WHAT IS ASKED
a) List the items that the biography of Bruce Small says Malvern Star made for defense purposes.
b) Write out the biography of Bruce Small from "During World War" to "Australian industrial self-sufficiency.", changing "petrol rationing" to "fuel rationing".

TEXT
+ + +

This article was published:

Sir Andrew Bruce Small (1895-1980), bicycle manufacturer, land developer and politician, was born on 11 December 1895 at Ryde, Sydney, second of six children of William Andrew Small, a native-born gardener, and his wife Annie Elizabeth, née Martin, who came from Victoria. William and Annie were ardent Salvationists, and by the age of 6 Bruce was playing the tenor horn in Salvation Army bands. He was to hold the post of solo euphonium player in the Territorial Staff Band of Victoria for twenty-two years. The family was always on the move. In later life Bruce recalled that he attended fourteen schools before he finished his formal education at the age of 13. He found work in Melbourne as a printer's devil, earning six shillings a week. He then operated a milk run before becoming a commercial traveller. On 3 September 1919 at the City Temple, Melbourne, he married with Salvation Army forms Eileen Hayman, a nurse. They had one son before being divorced.

By 1920 Small had saved enough to buy a bicycle shop at Malvern for £200. At first he manufactured twelve bicycles a week. With the slogan, 'You'd be better on a Malvern Star', the business blossomed and he formed a company, Bruce Small Pty Ltd, in 1926. Five years earlier he had hired a young telegraph messenger, (Sir) Hubert ('Oppy') Opperman, whose national and international feats as a racing cyclist brought fame to Malvern Star. Small, Oppy and a promotional team toured the world six times and successfully marketed bicycles abroad. In 1936 Allied Bruce Small Ltd was registered as a public company. At the 1st Congregational Church, San Francisco, United States of America, on 11 August 1939 Small married Lillian Ada Mitchell, a clerk from Sydney.

During World War II Small's factories produced bicycles, both for the armed forces and for civilians. Demand surged due to petrol rationing. Malvern Star also made radio-location sets, tubular tent frames and radio-masts for defence purposes. The business eventually comprised six factories, a wholesale warehouse and a chain of forty-five retail shops, supplemented by about one thousand dealerships. A successful manufacturer and exporter, he was a fervent proponent of Australian industrial self-sufficiency.

Described as a 'non-swearing, non-drinking, God-fearing Christian', Small showed a lifelong concern for the less fortunate. He was a director of the Association for the Blind of Victoria for twenty-five years. As its president (1955-64), he was closely involved with the construction of homes for the elderly at Brighton, Bendigo and Ballarat. For many years he was a board-member of the Young Men's Christian Association of Melbourne.

By 1958 Small was a millionaire. He sold his holding in Allied Bruce Small and moved to the Gold Coast, Queensland. He soon acquired 100 acres (40 ha) of low-lying dairy land and mangrove swamps at Bundall, across the Nerang River from Surfers Paradise. Over the next eight years his companies bought more land, reclaiming and developing 500 acres (202 ha) as Paradise City. At the Isle of Capri, part of the project, he built the palm-flanked Wanamara, which remained his home until his death. Flamboyant and extroverted, he soon fell foul of the Southport-dominated Gold Coast City Council by calling for an overall town plan and for co-operation between developers, local government and the Crown.

+ + +

SUPPLIED DATA
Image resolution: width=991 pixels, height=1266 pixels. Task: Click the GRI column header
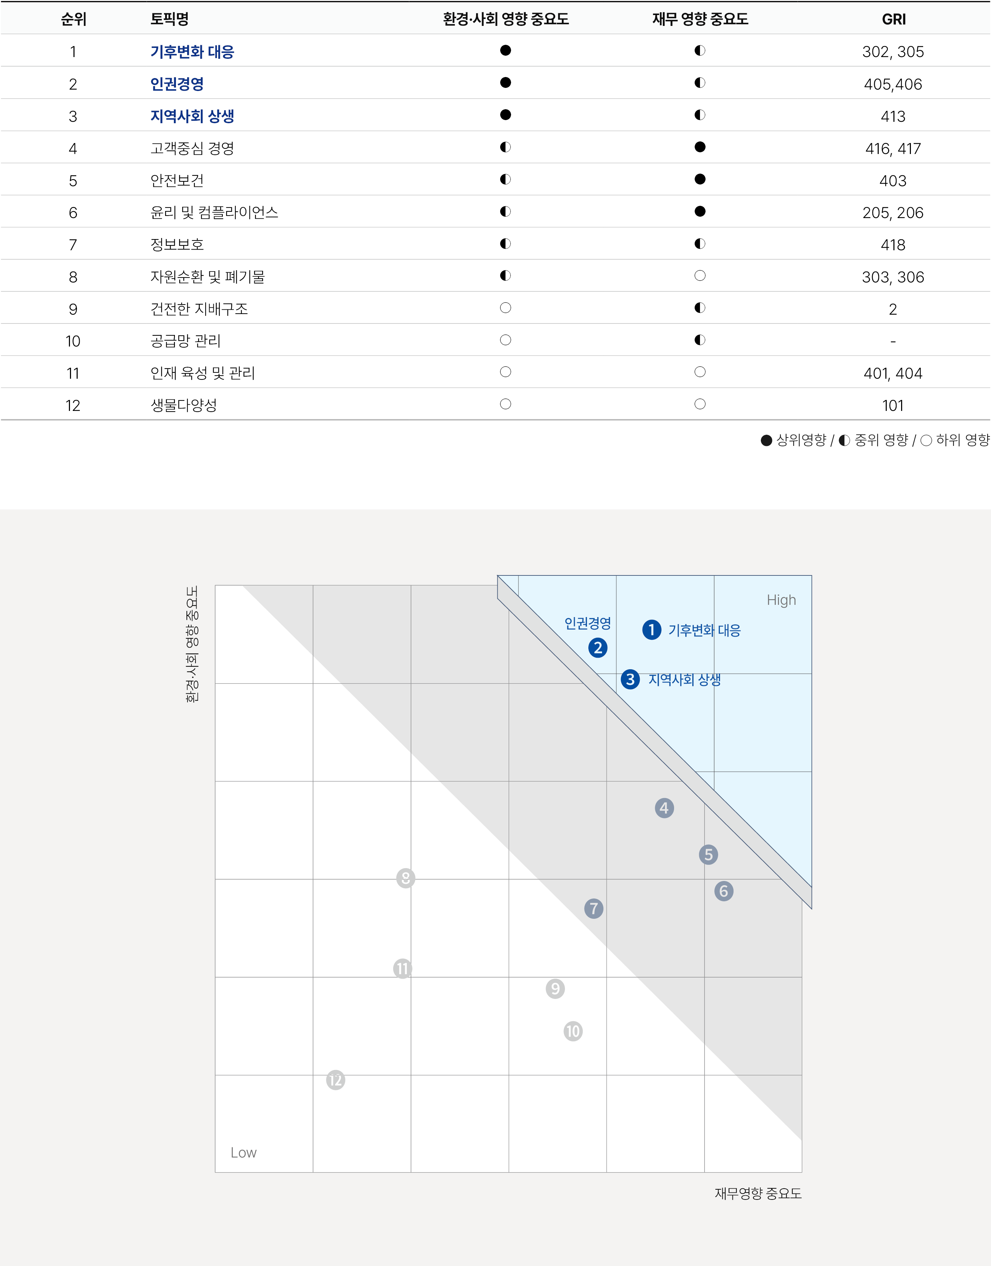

+ + +

IN RESPONSE
a) Radio-location sets, tubular tent frames, and radio-masts.

b)
During World War II Small's factories produced bicycles, both for the armed forces and for civilians. Demand surged due to fuel rationing. Malvern Star also made radio-location sets, tubular tent frames and radio-masts for defence purposes. The business eventually comprised six factories, a wholesale warehouse and a chain of forty-five retail shops, supplemented by about one thousand dealerships. A successful manufacturer and exporter, he was a fervent proponent of Australian industrial self-sufficiency.